Output every line of the material below as a JSON list of strings, one string per line, leaving out blank lines.

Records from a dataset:
%%

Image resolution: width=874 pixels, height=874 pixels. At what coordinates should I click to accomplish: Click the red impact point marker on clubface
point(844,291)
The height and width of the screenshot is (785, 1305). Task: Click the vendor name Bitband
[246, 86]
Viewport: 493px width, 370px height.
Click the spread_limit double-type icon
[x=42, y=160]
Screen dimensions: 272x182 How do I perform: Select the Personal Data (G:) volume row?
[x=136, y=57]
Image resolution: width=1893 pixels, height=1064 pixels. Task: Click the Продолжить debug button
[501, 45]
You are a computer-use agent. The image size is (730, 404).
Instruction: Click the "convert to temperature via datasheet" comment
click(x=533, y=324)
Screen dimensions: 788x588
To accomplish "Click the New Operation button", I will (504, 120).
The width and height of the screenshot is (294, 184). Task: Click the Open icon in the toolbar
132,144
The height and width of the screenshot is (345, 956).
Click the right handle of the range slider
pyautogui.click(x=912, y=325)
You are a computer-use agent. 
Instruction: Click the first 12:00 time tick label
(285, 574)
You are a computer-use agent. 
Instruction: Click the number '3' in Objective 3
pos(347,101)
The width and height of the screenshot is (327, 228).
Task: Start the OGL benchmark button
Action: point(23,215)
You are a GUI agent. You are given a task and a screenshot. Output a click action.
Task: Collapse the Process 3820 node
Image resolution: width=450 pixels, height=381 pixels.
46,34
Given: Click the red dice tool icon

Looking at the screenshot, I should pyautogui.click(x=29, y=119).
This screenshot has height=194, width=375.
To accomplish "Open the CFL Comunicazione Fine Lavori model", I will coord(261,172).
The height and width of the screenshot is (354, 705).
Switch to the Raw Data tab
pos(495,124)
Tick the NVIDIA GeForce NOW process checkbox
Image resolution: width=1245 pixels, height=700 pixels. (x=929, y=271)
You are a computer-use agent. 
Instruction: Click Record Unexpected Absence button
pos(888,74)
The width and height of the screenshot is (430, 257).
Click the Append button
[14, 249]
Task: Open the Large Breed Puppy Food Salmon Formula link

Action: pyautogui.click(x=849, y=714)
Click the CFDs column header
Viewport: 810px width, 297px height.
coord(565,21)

%%

### Task response
[
  "Image resolution: width=874 pixels, height=874 pixels. At what coordinates should I click to accomplish: Click the red impact point marker on clubface",
  "point(844,291)",
  "The height and width of the screenshot is (785, 1305). Task: Click the vendor name Bitband",
  "[246, 86]",
  "Viewport: 493px width, 370px height.",
  "Click the spread_limit double-type icon",
  "[x=42, y=160]",
  "Screen dimensions: 272x182 How do I perform: Select the Personal Data (G:) volume row?",
  "[x=136, y=57]",
  "Image resolution: width=1893 pixels, height=1064 pixels. Task: Click the Продолжить debug button",
  "[501, 45]",
  "You are a computer-use agent. The image size is (730, 404).",
  "Instruction: Click the \"convert to temperature via datasheet\" comment",
  "click(x=533, y=324)",
  "Screen dimensions: 788x588",
  "To accomplish \"Click the New Operation button\", I will (504, 120).",
  "The width and height of the screenshot is (294, 184). Task: Click the Open icon in the toolbar",
  "132,144",
  "The height and width of the screenshot is (345, 956).",
  "Click the right handle of the range slider",
  "pyautogui.click(x=912, y=325)",
  "You are a computer-use agent. ",
  "Instruction: Click the first 12:00 time tick label",
  "(285, 574)",
  "You are a computer-use agent. ",
  "Instruction: Click the number '3' in Objective 3",
  "pos(347,101)",
  "The width and height of the screenshot is (327, 228).",
  "Task: Start the OGL benchmark button",
  "Action: point(23,215)",
  "You are a GUI agent. You are given a task and a screenshot. Output a click action.",
  "Task: Collapse the Process 3820 node",
  "Image resolution: width=450 pixels, height=381 pixels.",
  "46,34",
  "Given: Click the red dice tool icon",
  "Looking at the screenshot, I should pyautogui.click(x=29, y=119).",
  "This screenshot has height=194, width=375.",
  "To accomplish \"Open the CFL Comunicazione Fine Lavori model\", I will coord(261,172).",
  "The height and width of the screenshot is (354, 705).",
  "Switch to the Raw Data tab",
  "pos(495,124)",
  "Tick the NVIDIA GeForce NOW process checkbox",
  "Image resolution: width=1245 pixels, height=700 pixels. (x=929, y=271)",
  "You are a computer-use agent. ",
  "Instruction: Click Record Unexpected Absence button",
  "pos(888,74)",
  "The width and height of the screenshot is (430, 257).",
  "Click the Append button",
  "[14, 249]",
  "Task: Open the Large Breed Puppy Food Salmon Formula link",
  "Action: pyautogui.click(x=849, y=714)",
  "Click the CFDs column header",
  "Viewport: 810px width, 297px height.",
  "coord(565,21)"
]